[Stored records]

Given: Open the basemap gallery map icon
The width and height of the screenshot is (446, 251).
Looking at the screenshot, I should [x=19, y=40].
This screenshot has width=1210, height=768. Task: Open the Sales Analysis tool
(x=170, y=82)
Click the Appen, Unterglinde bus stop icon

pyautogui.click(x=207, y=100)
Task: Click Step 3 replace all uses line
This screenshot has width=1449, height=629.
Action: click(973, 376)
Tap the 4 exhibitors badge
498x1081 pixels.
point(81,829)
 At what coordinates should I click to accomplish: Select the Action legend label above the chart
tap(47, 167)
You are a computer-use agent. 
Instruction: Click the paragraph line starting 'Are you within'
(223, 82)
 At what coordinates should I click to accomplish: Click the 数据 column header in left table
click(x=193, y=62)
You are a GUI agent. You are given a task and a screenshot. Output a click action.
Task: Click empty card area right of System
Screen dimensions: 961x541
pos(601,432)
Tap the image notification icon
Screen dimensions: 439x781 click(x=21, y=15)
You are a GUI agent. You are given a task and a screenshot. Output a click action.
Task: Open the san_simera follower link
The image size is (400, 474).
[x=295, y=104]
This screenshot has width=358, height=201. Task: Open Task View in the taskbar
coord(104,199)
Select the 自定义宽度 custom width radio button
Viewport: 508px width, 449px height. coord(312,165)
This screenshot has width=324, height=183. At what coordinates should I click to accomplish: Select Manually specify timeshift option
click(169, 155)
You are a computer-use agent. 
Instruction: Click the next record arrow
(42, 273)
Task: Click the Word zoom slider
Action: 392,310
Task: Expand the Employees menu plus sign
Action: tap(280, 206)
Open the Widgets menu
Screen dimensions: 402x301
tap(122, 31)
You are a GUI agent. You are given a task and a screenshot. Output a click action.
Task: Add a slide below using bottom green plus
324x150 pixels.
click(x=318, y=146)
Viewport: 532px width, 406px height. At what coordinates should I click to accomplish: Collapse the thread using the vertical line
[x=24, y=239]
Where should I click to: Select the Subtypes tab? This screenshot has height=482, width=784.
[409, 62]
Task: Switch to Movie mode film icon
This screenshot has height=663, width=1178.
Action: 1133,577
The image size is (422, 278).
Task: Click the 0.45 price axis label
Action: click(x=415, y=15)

▸ **Goal of the exercise**:
Transcribe the entries exactly.

▸ **Task output**:
Given: Open the basemap gallery map icon
The width and height of the screenshot is (446, 251).
Looking at the screenshot, I should [x=19, y=40].
This screenshot has width=1210, height=768. Task: Open the Sales Analysis tool
(x=170, y=82)
Click the Appen, Unterglinde bus stop icon

pyautogui.click(x=207, y=100)
Task: Click Step 3 replace all uses line
This screenshot has width=1449, height=629.
Action: click(973, 376)
Tap the 4 exhibitors badge
498x1081 pixels.
point(81,829)
 At what coordinates should I click to accomplish: Select the Action legend label above the chart
tap(47, 167)
You are a computer-use agent. 
Instruction: Click the paragraph line starting 'Are you within'
(223, 82)
 At what coordinates should I click to accomplish: Click the 数据 column header in left table
click(x=193, y=62)
You are a GUI agent. You are given a task and a screenshot. Output a click action.
Task: Click empty card area right of System
Screen dimensions: 961x541
pos(601,432)
Tap the image notification icon
Screen dimensions: 439x781 click(x=21, y=15)
You are a GUI agent. You are given a task and a screenshot. Output a click action.
Task: Open the san_simera follower link
The image size is (400, 474).
[x=295, y=104]
This screenshot has width=358, height=201. Task: Open Task View in the taskbar
coord(104,199)
Select the 自定义宽度 custom width radio button
Viewport: 508px width, 449px height. coord(312,165)
This screenshot has width=324, height=183. At what coordinates should I click to accomplish: Select Manually specify timeshift option
click(169, 155)
You are a computer-use agent. 
Instruction: Click the next record arrow
(42, 273)
Task: Click the Word zoom slider
Action: 392,310
Task: Expand the Employees menu plus sign
Action: tap(280, 206)
Open the Widgets menu
Screen dimensions: 402x301
tap(122, 31)
You are a GUI agent. You are given a task and a screenshot. Output a click action.
Task: Add a slide below using bottom green plus
324x150 pixels.
click(x=318, y=146)
Viewport: 532px width, 406px height. At what coordinates should I click to accomplish: Collapse the thread using the vertical line
[x=24, y=239]
Where should I click to: Select the Subtypes tab? This screenshot has height=482, width=784.
[409, 62]
Task: Switch to Movie mode film icon
This screenshot has height=663, width=1178.
Action: 1133,577
The image size is (422, 278).
Task: Click the 0.45 price axis label
Action: click(x=415, y=15)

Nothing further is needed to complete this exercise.